Les astéroïdes ont déjà réservé des surprises aux scientifiques par le passé. En 2020, la sonde américaine Osiris-Rex s'était enfoncée bien plus que prévu dans la surface de l'astéroïde Bennu. De même, la composition de Dimorphos n'est pour le moment pas connue.

"Si l'astéroïde répond à l'impact de Dart d'une façon totalement imprévue, cela pourrait en réalité nous conduire à reconsidérer dans quelle mesure l'impact cinétique est une technique généralisable", a prévenu la semaine dernière Tom Statler, chef scientifique de la mission.

Il y a 66 millions d'années, les dinosaures ont disparu après la collision d'un astéroïde grand d'environ 10 kilomètres avec la Terre.
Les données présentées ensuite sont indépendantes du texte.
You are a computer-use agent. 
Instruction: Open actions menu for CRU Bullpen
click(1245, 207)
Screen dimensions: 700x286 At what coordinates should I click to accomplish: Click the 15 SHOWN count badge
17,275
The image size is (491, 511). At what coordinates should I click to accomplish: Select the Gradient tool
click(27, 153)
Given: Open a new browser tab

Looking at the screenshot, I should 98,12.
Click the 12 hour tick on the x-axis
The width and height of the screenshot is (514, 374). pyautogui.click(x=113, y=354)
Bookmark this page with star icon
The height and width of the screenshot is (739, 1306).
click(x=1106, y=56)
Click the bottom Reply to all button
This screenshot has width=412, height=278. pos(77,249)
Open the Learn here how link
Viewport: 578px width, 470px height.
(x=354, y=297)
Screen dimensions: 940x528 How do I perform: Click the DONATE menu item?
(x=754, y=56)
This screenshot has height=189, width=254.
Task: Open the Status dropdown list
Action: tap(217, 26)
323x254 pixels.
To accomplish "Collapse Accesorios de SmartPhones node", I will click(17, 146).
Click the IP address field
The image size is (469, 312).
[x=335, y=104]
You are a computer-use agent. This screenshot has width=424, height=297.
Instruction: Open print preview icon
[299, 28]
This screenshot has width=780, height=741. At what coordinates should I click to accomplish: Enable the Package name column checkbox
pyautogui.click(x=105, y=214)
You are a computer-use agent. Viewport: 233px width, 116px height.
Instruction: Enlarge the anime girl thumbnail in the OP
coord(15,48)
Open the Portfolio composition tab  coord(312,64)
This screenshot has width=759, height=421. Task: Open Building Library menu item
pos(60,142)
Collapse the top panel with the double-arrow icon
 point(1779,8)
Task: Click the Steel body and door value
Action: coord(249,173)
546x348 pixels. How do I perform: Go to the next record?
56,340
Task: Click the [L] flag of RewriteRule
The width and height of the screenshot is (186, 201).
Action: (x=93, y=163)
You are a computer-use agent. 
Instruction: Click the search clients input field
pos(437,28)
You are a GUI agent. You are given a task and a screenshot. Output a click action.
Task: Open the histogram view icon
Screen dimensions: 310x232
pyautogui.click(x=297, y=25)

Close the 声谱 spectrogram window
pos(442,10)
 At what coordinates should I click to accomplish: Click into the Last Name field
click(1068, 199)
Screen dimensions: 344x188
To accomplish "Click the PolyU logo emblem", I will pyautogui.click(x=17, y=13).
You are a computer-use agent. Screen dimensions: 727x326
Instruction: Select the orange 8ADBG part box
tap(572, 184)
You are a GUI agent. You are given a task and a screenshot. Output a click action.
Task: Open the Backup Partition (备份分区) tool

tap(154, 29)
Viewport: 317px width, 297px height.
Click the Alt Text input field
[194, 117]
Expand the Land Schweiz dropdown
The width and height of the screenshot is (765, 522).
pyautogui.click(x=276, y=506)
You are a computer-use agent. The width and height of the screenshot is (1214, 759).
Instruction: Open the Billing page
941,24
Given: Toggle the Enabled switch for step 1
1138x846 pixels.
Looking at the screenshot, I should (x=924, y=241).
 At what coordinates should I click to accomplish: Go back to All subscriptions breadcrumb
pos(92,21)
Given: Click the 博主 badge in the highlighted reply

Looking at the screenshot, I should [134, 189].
Près de 30 000 astéroïdes de toutes tailles ont été catalogués dans les environs de la Terre (on les appelle des géocroiseurs, c'est-à-dire que leur orbite croise celle de notre planète).

Aujourd'hui, aucun de ces astéroïdes connus ne menace notre planète pour les 100 prochaines années. Sauf qu'ils ne sont pas encore tous recensés.

Ceux d'un kilomètre et plus ont quasiment tous été repérés, selon les scientifiques. Mais ils estiment n'avoir connaissance que de 40% des astéroïdes mesurant 140 mètres et plus -- ceux capables de dévaster une région entière.

"Notre tâche la plus importante est de trouver" ceux manquants, a déclaré Lindley Johnson, agent de défense planétaire à la Nasa. Plus ils sont détectés tôt, plus les experts auront le temps de mettre en place un moyen de s'en défendre.

La mission Dart est un premier pas crucial en ce sens, selon M. Johnson: "C'est une période très enthousiasmante (...) pour l'histoire spatiale, et même l'histoire de l'humanité."